资本主义的合法性危机
英国《金融时报》 约翰?普伦德 报道
2012年01月19日 07:13 AM
银行家贪婪、高管薪酬过高、增长乏力、失业率居高不下,这些只是最近促使抗议者走上街头,并导致发达世界公众对资本主义变得普遍不满的少数几件事。人们普遍认为,所有形式的资本主义制度均未能兑现预期。
主要英语国家中的企业引发了各种疑虑。在接受Edelman 2011年度信任度调查(Trust Barometer)的美英民众中,不到一半的人相信企业在正确行事。调查结论是,美英在这方面仅略强于俄罗斯。因此有人称,这是一场合法性和企业“经营牌照”遭到侵蚀的危机。
民众的接受(企业成功的基本要素)之所以在英语国家消退,原因是显而易见的。问题的核心是不平等现象日益加剧。总部位于巴黎的发达国家俱乐部——经合组织(OECD)在最近的一篇研究报告中宣称,美国最富有人群“获得了过去30年收入增长的大部分”。英国基本上也是如此。在这两个国家,大部分好处被金融专业人员和企业高管获得。

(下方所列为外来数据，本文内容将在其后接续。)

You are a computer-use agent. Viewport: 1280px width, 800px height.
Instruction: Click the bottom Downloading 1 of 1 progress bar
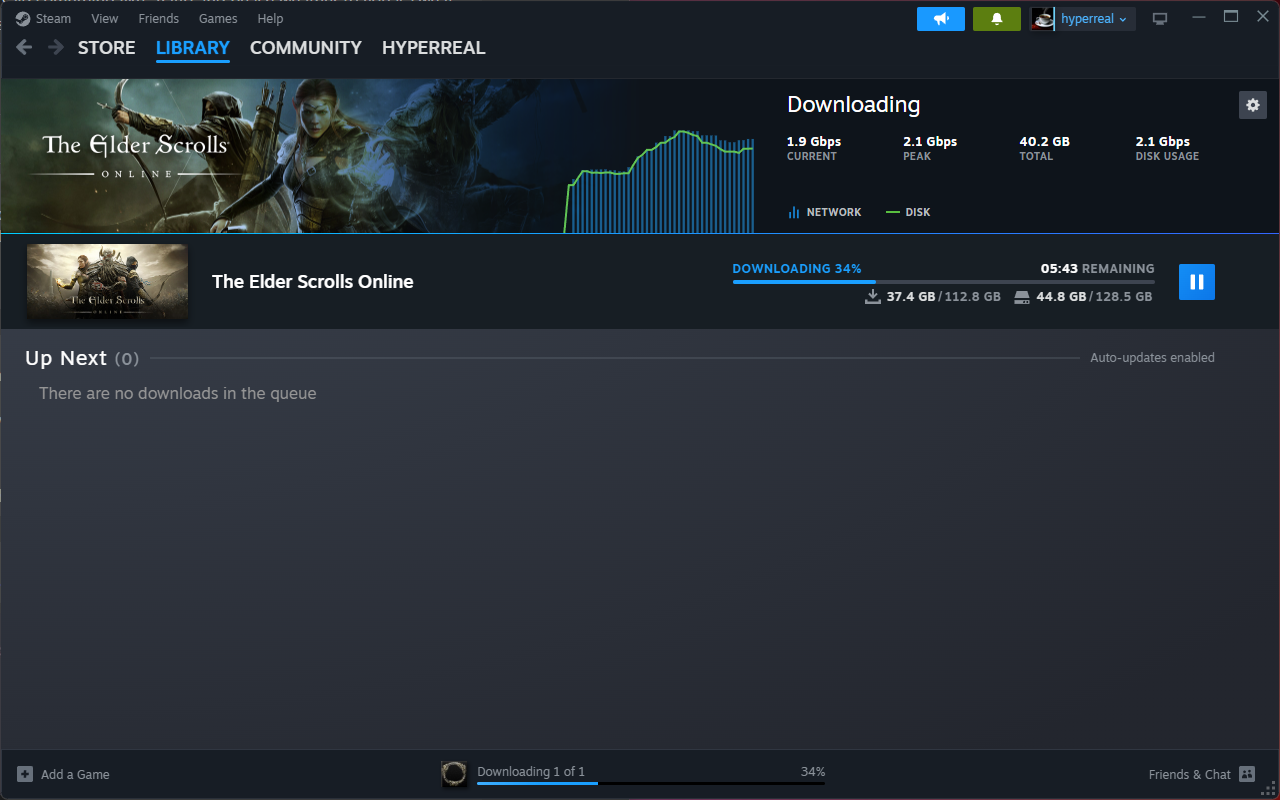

斯图尔特?兰斯利(Stewart Lansley)最近发表了一本论述不平等的著作*。正如他所言,现代经济似乎由两个轨道组成:超级富人的快轨和其他所有人的慢轨。在2007年之前,慢轨上的那些人利用住房抵押借到更多的钱,因而生活水平不断提高,尽管其实际收入停滞不前。然而,自危机爆发以来,美英房屋业主的实际生活水平面临漫长而又深度的挤压,同时艰难应对空前水平的债务。与此同时,兰斯利称,金融开始扮演新的角色,成为“全球超级富裕精英的现金奶牛”。
在欧洲大陆,不平等加剧的问题没有那么严重,而合法性问题更多的是与欧元区内部失衡的应对方式有关。欧洲北部国家对货币联盟感到不满,因为它允许欧洲南部国家从事被其视为财政挥霍的行为。同时欧洲南部国家和爱尔兰被要求实施极端的紧缩计划,这加剧了它们的主权债务问题。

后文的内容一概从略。